Records provided »
-=-=-=-=-

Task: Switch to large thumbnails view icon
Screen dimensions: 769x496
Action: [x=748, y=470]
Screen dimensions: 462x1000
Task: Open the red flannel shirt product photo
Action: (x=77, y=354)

-=-=-=-=-

Exercise goal » The entries above need to be transcribed with no differences at all.

Output of the task »
Task: Switch to large thumbnails view icon
Screen dimensions: 769x496
Action: [x=748, y=470]
Screen dimensions: 462x1000
Task: Open the red flannel shirt product photo
Action: (x=77, y=354)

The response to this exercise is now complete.